Già nel sec. XI avevano raggiunto un sì alto grado di ricchezza fondiaria da poter pensare alla fondazione di
enti di beneficenza. Il 29 ottobre 1065 un tal Fiorenzo, detto Barone, del fu Domenico, istituì un ospedale nel
luogo Fulceraco, nella zona di Firenze che oggi porta il nome di Borgo Pinti, non lungi dalla chiesa di S. Pier
Maggiore. Quest'ospedale quando fu sottoposto all'abbazia vallombrosana di S. Paolo di Razzuolo in
Valdisieve prese a chiamarsi di S. Paolo con l'aggiunta di Pinti dal luogo dov'era stato eretto. Il Fiorenzo
capostipite ebbe un figlio pur esso di nome Fiorenzo, che accrebbe la dotazione dell'ospedale donando altri
beni il 18 dicembre 1088. Il medesimo Fiorenzo, " figlio Baroni ", col consenso del padre, il 31 ottobre 1076
aveva consentito a che una tal Clarizia del fu Romolo rinunziasse al monastero di S. Felicita un terreno alla
Romola; e poi, indicato come Fiorenzo del fu Barone, risulta confinante di un terreno a Montelatico nel
suburbio orientale di Firenze. Pazzo di Fiorenzo " Baruni " comprò il 30 giugno 1159 delle terre per conto
dell'ospedale di S. Pier Maggiore. Più tardi, l'8 agosto 1165, Donato figlio di Pazzo comprò dei terreni per
donarli all'ente pio: questo Donato fu l'eponimo della stirpe.

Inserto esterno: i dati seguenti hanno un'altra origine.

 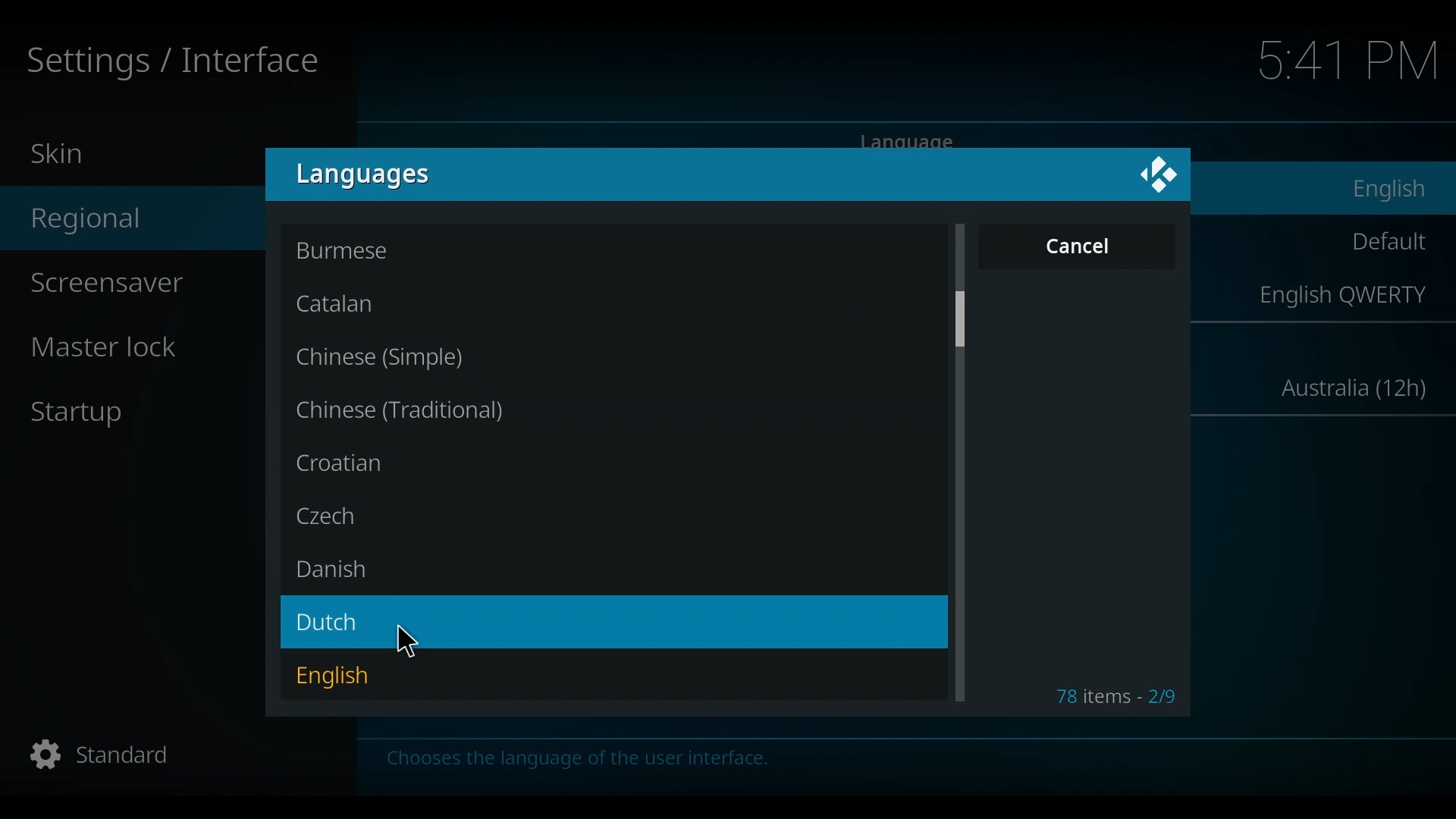 What do you see at coordinates (416, 642) in the screenshot?
I see `Cursor` at bounding box center [416, 642].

Questi antichi Donati possedettero molti beni nella zona fuori della porta che dal monastero di S. Pier
Maggiore prese il nome, nei luoghi detti Pinti e Montelatico, i quali beni giungevano sino al torrente Affrico;
però avevano preso dimora all'interno della cinta murata della città (come par chiaramente dimostrato da
carte dell'anno 1061 dove si parla della pur vicina chiesa di S. Procolo e di suoi beni, confinanti con " Baroni
de Sancto Martino ") dentro la Porta di S. Pier Maggiore, sul rovescio dell'abbazia di S. Maria e di fianco alla
chiesetta di S. Martino che già allora si chiamava del Vescovo e dipendeva dall'abbazia predetta. Forse a
questi Donati appartengono i documenti dell'agosto 1072 e del febbraio 1073 riferentisi ai fratelli Vivenzo e
Baroncello figli di Domenico per terreni da essi presi a livello dall'abbazia di S. Maria e situati " non longe
de ipsa ecclesia Sancti Martini ". Un Fiorenzo del fu Vivenzo, che, forse, nel suo rifaceva il nome dell'avo, si
trova confinante con terra e vigna a Montelatico nel 1107. Degno di attenzione anche il Guglielmo " filii
Baroni de Vadolongo ", teste a un atto del novembre 1072; al qual Guglielmo si può accostare suo fratello
Bernardo " filio Baroni de Vadolongo ", che appose il suo signum manus a una carta del 18 aprile 1090.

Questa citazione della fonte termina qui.